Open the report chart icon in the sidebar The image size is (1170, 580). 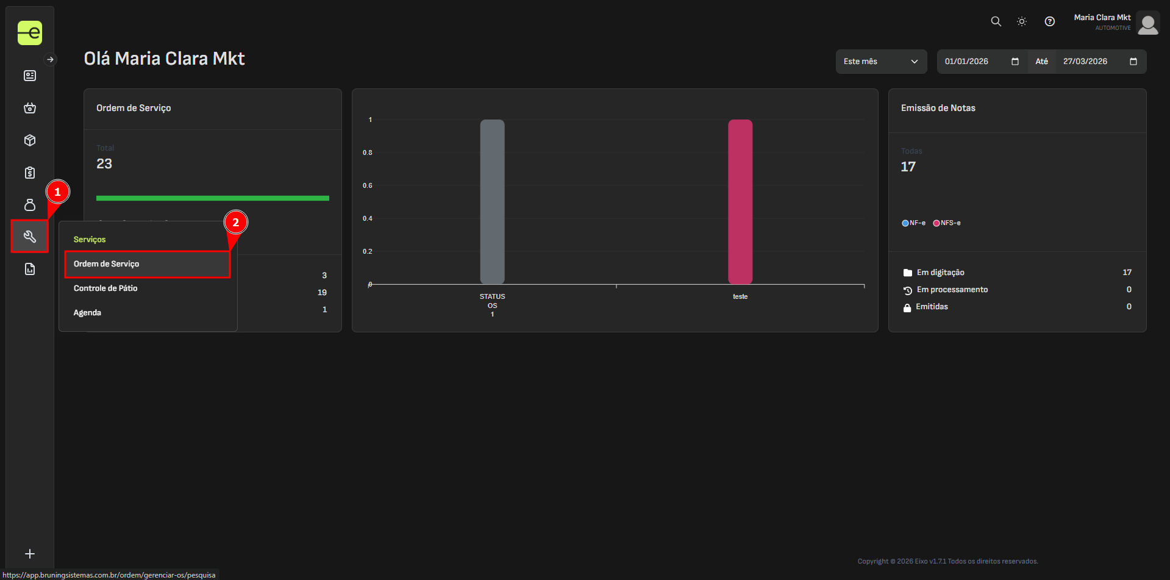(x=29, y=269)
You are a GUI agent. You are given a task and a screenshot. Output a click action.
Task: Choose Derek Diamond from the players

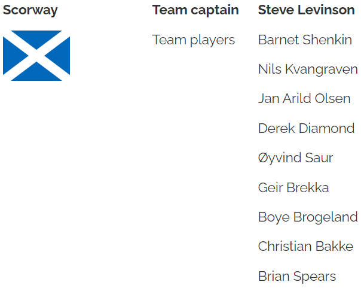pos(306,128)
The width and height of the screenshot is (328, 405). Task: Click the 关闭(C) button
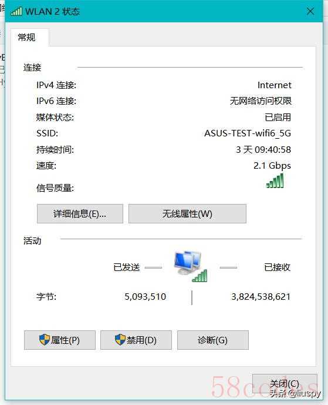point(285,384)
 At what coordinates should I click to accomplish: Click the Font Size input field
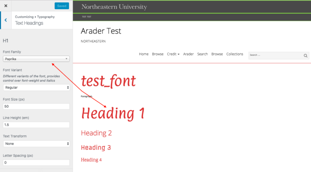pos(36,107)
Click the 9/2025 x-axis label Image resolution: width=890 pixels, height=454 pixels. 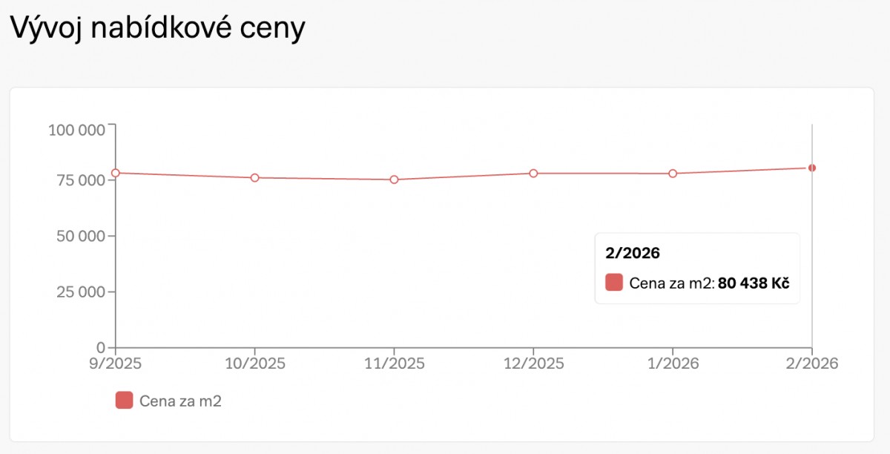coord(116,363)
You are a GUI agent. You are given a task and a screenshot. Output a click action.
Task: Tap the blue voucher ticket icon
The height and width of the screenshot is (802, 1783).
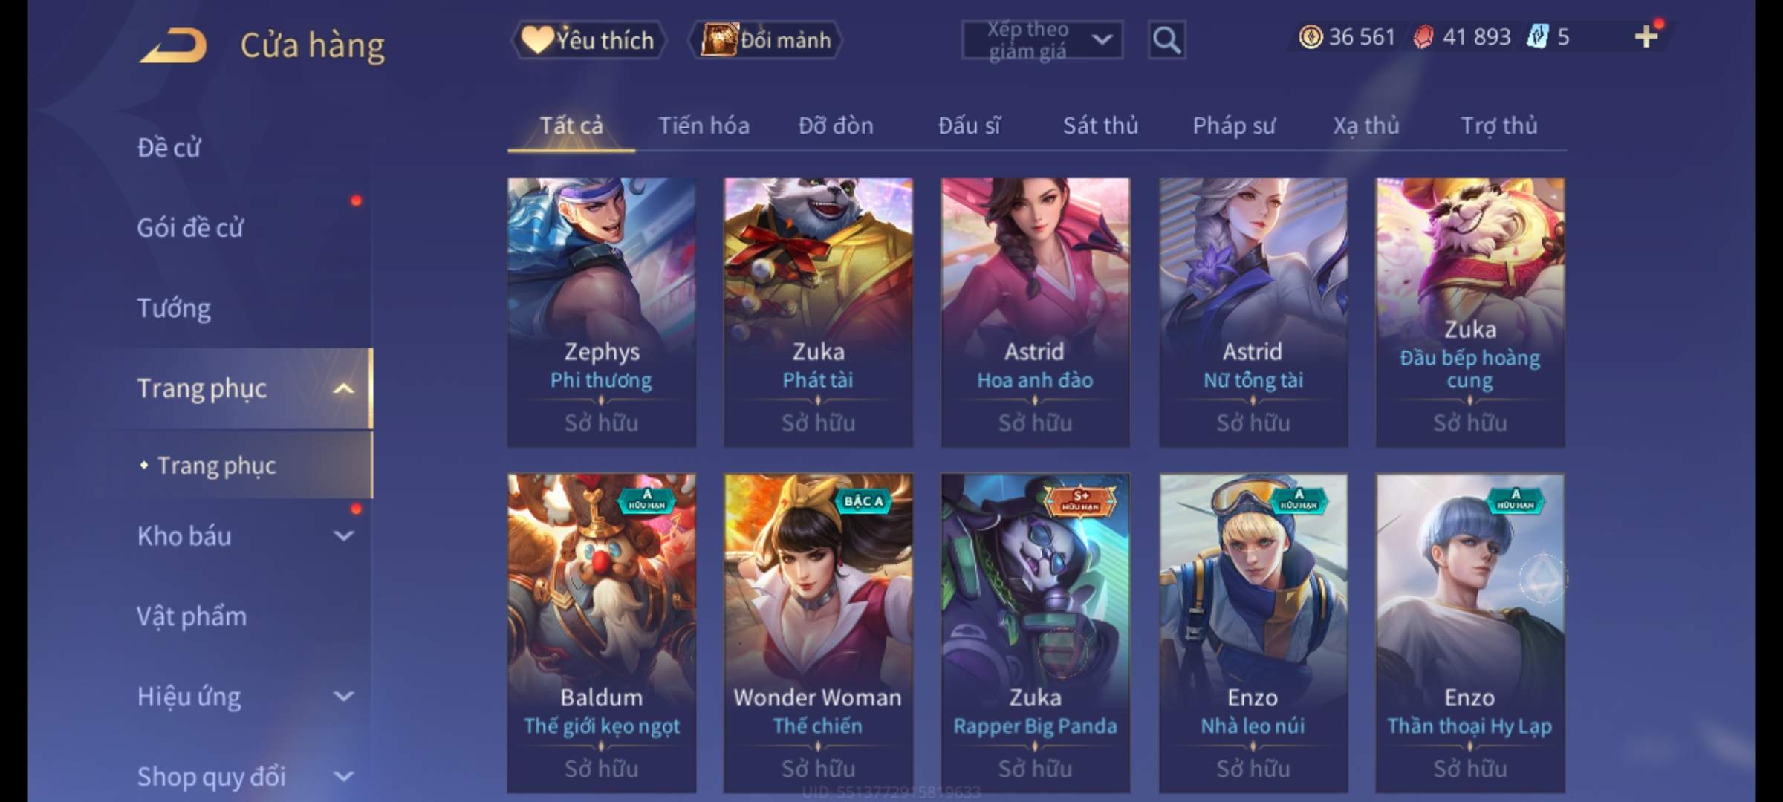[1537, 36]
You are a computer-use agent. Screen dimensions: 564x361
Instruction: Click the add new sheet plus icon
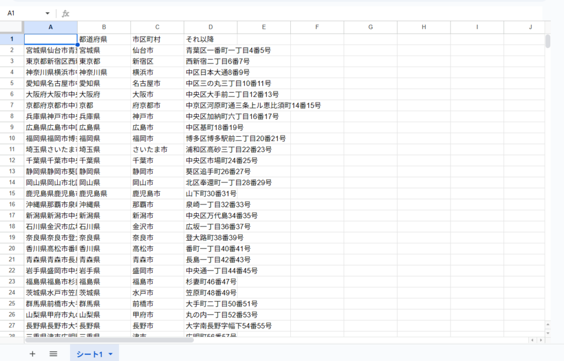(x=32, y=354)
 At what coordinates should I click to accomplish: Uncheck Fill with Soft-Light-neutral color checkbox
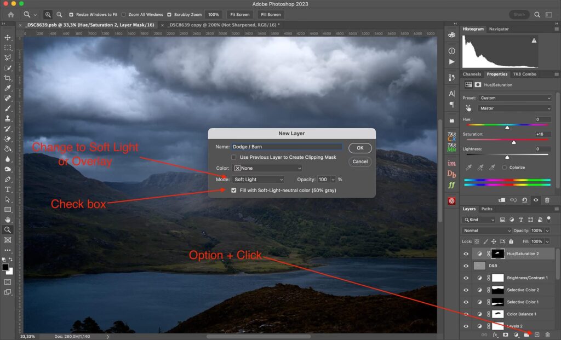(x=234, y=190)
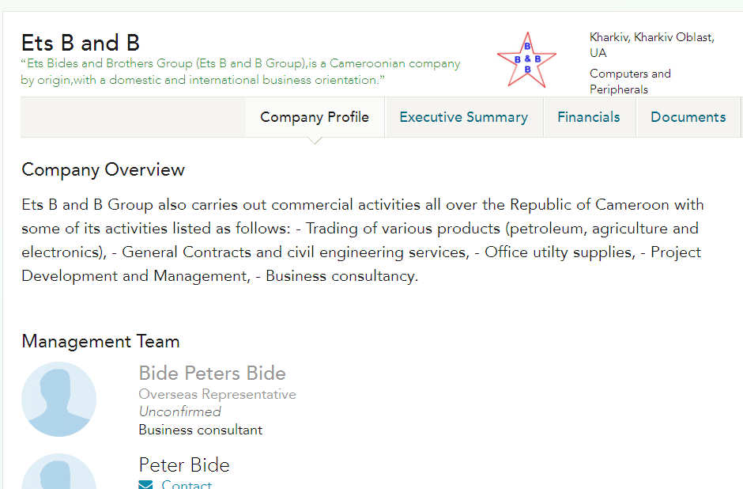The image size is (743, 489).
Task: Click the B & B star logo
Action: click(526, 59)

□ □ □ □

Without the pictures, retype exactly the lines from the one that holds "The height and" to the last line of the data above, both of them included.

The height and width of the screenshot is (802, 1783).
[1537, 36]
You are a computer-use agent. Screen dimensions: 564x361
Instruction: Click the add new sheet plus icon
(x=32, y=354)
 At what coordinates should I click to accomplish: Uncheck Fill with Soft-Light-neutral color checkbox
(x=234, y=190)
The image size is (743, 489).
Task: Click the B & B star logo
Action: click(526, 59)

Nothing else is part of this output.